A study from the University of California showed that people estimate their mind wander 10 percent of the time, when it is actually closer to 30-70 percent when doing simple activities such as driving on an empty highway.

Therefore, if you are designing a website or other product, it is important to factor these distractions into your design in order to keep people focused.

For example, it could make sense to break up the content on the page with images or video clips instead of large blocks of text that are difficult to take in at a glance.

This will give users the feeling of being engaged while also staying on track with their goal.

In addition, creating opportunities for users to experience a “flow state” is key.

Flow states occur when someone is deeply focused on a task and block out all other distractions.

To foster this state while using your product requires minimizing distractions so users will be less likely to get sidetracked and more likely to experience flow while completing their goals.

Designers Should Use The Goal-Gradient Effect to Motivate Users and Make Their Experiences More Enjoyable


The 100 Things Every Designer Needs to Know About People book summary shows that it takes more than just the promise of achieving a goal to motivate people.

It’s also the dopamine – a chemical in the brain that controls our pleasure system and regulates how much enjoyment we feel – that encourages us to keep going.

Think about social media platforms: those red notifications give us an adrenaline rush, which is a dose of dopamine, and makes us crave more so we keep using the app.

That’s why these types of apps are so addictive!

The same goes for design projects: you have to provide frequent feedback to experience flow state while using your design.

This can be done by sending messages that update users with information on their performance or giving them visual clues as they go along so they know their end goal is close.

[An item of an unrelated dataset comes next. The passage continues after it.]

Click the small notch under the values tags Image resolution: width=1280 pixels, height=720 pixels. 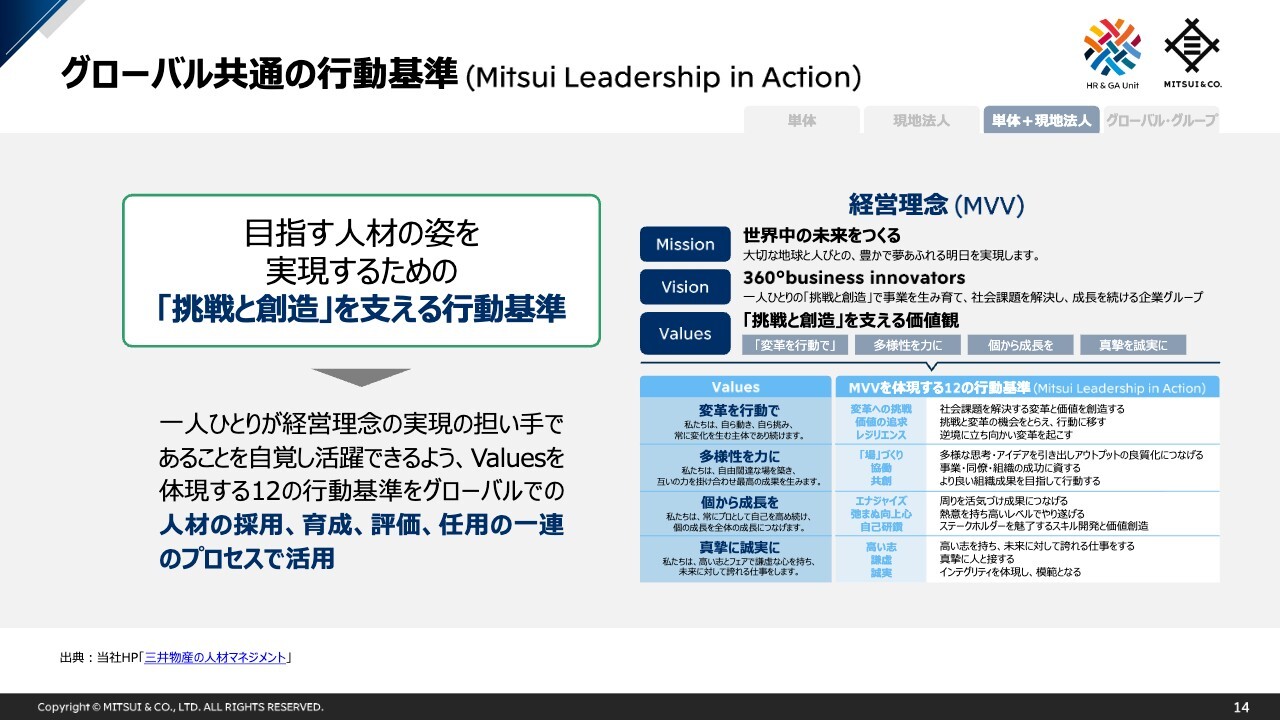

This technique is often called “the goal-gradient effect” – when the finish line seems within reach, our motivation accelerates and encourages us to push forward towards success.

The Pros and Cons of Too Many Choices: Designing for Maximum Ease and Control

People naturally want to think that they maintain control over their choices, but the truth is that many decisions are made unconsciously.

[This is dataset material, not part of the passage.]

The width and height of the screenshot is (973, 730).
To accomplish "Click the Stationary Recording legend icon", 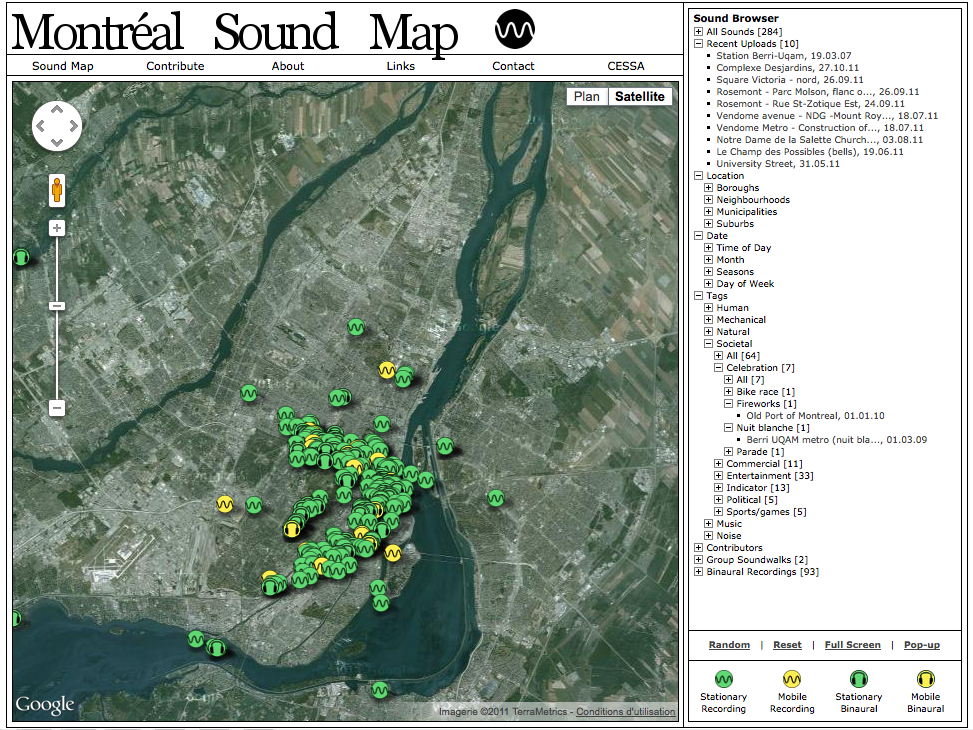I will click(723, 678).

When given a plethora of options, a person may feel overwhelmed and end up randomly choosing something without knowing why.

This presents a challenge for designers, who need to create environments that provide the illusion of plentiful choice while still staying within the boundaries of whatever product they’re designing.

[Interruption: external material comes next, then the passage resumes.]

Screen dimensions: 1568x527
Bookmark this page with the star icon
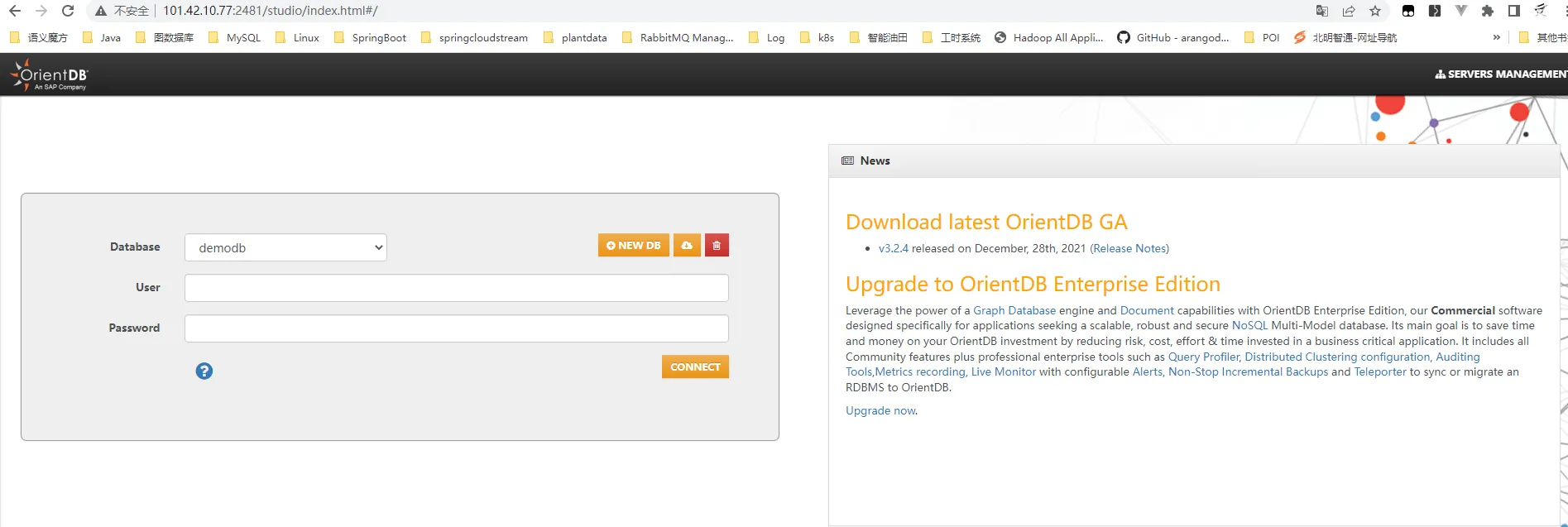[1375, 11]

For example, when looking at an Apple store to purchase an iPhone, you may be given options in terms of color, but all options are still Apple phones with no difference in quality among them.

Within reason, providing people with the illusion of control over their choices – through things like color pallets – can help maintain satisfaction even in cases where real control is not on offer.

Designers must consider both perspectives when creating something new – too much choice could leave people feeling confused and underwhelmed while no choice at all could lead to frustration and loss of satisfaction.

In this way, it’s important for designers to remain mindful of how decisions are made by people in order to design spaces that provide the utmost satisfaction for users through their seemingly autonomous choices.

Wrap Up

The 100 Things Every Designer Needs to Know About People book serves as a great reminder that designing effective products comes down to understanding the human mind.

It’s essential for designers to take into account how people think and learn, memory mechanics, and decision making when coming up with a successful product.

In conclusion, there are plenty of actionable tips in this book that designers should use while working on a product.

One key takeaway is to incorporate unpredictability into designs in order to increase user engagement and keep them coming back for more.

For example, sound cues can be an excellent unexpected element for users who expect a seamless experience when using an app or website.

Arturo Miller

Hi, I am Arturo Miller, the Chief Editor of this blog. I'm a passionate reader, learner and blogger. Motivated by the desire to help others reach their fullest potential, I draw from my own experiences and insights to curate blogs.